LANCE CORPORAL REGINALD COURTENAY

Regiment: 33rd Battalion Machine Gun Corps
Service No: S4/158390 then 88669

Date & place of birth: 1894 in Lodsworth
Date & place of death: 17 April 1918 (aged 24) near Ypres

Reginald Courtenay was born in Lodsworth but his family moved around the Tillington – Selham – Lodsworth area. Reginald enlisted early in the war and served firstly in the Royal Army Service Corps and then in the 33rd Battalion Machine Gun Corps. He was killed near Ypres, probably in the Battle of the Lys.

Family background

Reginald Courtenay was born in Lodsworth in 1894 and baptised on 11 November 1894 at St Peter’s church in Lodsworth. He was the son of Caleb Courtenay, a gardener originally from Tillington, and his wife Fanny née Devereux from Compton, Bedfordshire. They were then living in Well Cottage, Vicarage Lane, Lodsworth.

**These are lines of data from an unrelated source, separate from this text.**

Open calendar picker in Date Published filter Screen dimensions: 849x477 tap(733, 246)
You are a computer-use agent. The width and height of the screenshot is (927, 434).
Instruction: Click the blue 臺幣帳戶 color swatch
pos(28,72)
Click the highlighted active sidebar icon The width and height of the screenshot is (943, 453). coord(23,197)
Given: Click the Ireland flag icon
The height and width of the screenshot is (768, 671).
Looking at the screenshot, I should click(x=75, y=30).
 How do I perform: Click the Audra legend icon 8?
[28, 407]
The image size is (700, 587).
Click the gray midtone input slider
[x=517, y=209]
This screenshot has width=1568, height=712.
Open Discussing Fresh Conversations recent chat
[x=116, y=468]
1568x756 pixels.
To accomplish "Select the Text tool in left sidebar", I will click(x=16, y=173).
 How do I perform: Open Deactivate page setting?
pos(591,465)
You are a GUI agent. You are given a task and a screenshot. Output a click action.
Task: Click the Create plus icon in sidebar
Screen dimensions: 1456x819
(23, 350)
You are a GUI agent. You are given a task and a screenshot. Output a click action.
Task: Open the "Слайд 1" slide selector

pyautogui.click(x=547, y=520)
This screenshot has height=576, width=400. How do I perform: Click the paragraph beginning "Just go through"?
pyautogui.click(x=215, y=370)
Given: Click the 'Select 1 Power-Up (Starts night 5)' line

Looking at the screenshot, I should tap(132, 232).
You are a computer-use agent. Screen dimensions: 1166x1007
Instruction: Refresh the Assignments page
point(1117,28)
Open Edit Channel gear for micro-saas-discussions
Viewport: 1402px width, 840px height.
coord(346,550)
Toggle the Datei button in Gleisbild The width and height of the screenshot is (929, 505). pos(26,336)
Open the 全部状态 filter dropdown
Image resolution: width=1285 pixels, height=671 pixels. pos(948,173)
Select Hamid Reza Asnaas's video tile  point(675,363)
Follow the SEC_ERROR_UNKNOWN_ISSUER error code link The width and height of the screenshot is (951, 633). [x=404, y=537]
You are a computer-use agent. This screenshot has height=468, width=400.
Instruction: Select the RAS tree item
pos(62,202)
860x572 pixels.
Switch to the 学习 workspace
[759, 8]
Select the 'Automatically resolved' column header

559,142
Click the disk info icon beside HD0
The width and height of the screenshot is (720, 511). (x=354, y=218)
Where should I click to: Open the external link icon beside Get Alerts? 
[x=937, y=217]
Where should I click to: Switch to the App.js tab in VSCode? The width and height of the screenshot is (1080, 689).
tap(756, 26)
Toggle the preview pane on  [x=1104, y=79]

By 1901 the family was living in The Kennels, Tillington. In 1911 they were living at Sickleham cottage, on Southdean Farm, between Tillington and Selham, and Reginald was working as a carter on a farm. At the time he enlisted in 1915 he was a baker, living at Halfway Bridge, Lodsworth.

Military service

Reginald’s attestation papers show that he enlisted in Lodsworth on 9 December 1915. He served in the Royal Army Service Corps with service number S4/158390. Subsequently he was promoted to Lance Corporal 88669 in the 33rd Battalion Machine Gun Corps.

Death and commemoration

Reginald was killed in action near Ypres, Belgium on 17 April 1918 aged 24. This was probably during the Battle of the Lys. From 17 to 19 April the German Fourth Army attacked The Kemmelberg, a height commanding the area between Armentières and Ypres, but was repulsed by the British.

Reginald has no known grave and is commemorated on The Tyne Cot Memorial, south-west of Passchendaele, and on the Lodsworth war memorial.

Subsequent family history

Reginald’s younger brother James appears to have been just too young to have served in World War 1.